• _PROBLEM DESCRIPTION_
Whenever the string "computer" turns up in a line of the data below, copy that line.

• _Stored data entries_
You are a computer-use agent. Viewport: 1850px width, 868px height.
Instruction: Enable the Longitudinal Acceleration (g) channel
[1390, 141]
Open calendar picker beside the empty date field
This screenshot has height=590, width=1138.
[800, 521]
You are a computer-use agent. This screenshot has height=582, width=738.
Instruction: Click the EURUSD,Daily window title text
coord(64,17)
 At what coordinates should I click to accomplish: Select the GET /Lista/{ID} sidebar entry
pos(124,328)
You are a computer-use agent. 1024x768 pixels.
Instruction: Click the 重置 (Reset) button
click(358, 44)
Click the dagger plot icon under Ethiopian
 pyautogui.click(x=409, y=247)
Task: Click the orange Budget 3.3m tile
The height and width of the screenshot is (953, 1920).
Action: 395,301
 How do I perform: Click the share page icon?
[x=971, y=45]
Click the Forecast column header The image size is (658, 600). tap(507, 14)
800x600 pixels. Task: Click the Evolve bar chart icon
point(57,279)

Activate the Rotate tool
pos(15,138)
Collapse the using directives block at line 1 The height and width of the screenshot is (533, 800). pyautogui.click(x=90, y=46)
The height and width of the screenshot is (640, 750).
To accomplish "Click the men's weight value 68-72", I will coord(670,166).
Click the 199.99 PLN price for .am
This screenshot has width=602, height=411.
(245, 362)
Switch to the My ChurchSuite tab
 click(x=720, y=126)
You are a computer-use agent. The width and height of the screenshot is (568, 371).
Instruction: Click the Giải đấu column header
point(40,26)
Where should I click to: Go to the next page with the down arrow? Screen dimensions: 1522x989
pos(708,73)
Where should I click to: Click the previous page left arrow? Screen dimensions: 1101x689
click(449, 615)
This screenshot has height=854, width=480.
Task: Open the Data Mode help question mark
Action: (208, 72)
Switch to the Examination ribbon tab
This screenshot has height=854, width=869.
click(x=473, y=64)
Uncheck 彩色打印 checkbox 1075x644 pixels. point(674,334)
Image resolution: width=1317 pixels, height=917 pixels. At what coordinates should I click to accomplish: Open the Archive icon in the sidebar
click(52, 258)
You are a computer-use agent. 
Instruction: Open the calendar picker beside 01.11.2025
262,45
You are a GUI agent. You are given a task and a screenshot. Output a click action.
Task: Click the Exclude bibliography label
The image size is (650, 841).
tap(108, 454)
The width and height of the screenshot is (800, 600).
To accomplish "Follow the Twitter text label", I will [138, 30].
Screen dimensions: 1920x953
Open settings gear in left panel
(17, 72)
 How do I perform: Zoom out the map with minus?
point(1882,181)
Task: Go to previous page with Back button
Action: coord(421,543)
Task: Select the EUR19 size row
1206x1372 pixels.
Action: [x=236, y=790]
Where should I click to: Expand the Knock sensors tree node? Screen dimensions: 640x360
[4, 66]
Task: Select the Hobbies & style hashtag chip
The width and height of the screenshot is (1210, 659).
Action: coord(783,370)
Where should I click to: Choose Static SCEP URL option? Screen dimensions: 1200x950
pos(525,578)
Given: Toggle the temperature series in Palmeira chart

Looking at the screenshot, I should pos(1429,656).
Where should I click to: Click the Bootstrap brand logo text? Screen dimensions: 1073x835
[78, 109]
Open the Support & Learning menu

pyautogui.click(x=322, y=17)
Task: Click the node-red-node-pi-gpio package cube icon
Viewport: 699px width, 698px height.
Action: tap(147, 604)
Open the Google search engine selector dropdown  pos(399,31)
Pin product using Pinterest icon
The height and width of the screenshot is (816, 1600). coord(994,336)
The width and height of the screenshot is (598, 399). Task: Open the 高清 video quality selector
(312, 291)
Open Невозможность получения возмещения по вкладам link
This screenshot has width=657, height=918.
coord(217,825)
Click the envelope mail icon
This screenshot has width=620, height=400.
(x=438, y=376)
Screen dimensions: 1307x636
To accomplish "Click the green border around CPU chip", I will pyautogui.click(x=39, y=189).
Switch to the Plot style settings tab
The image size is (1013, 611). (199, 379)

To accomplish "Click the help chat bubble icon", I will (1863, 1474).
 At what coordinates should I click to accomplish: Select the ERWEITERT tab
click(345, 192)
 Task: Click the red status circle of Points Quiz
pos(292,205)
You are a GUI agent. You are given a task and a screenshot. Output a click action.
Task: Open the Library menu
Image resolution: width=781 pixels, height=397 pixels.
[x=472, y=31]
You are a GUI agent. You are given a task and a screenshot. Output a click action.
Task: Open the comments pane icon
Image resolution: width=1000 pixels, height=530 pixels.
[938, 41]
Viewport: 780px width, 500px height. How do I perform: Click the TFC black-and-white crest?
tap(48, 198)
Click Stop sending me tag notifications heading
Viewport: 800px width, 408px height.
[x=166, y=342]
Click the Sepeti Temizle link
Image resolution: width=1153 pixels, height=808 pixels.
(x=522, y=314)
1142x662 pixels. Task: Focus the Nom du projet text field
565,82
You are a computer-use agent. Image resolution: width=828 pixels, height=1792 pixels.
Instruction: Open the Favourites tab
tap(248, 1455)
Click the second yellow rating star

• _COMPLETED EXERCISE_
You are a computer-use agent. Viewport: 1850px width, 868px height.
You are a computer-use agent. This screenshot has height=582, width=738.
You are a computer-use agent. 1024x768 pixels.
You are a computer-use agent. The width and height of the screenshot is (568, 371).
You are a computer-use agent. 
You are a computer-use agent. Image resolution: width=828 pixels, height=1792 pixels.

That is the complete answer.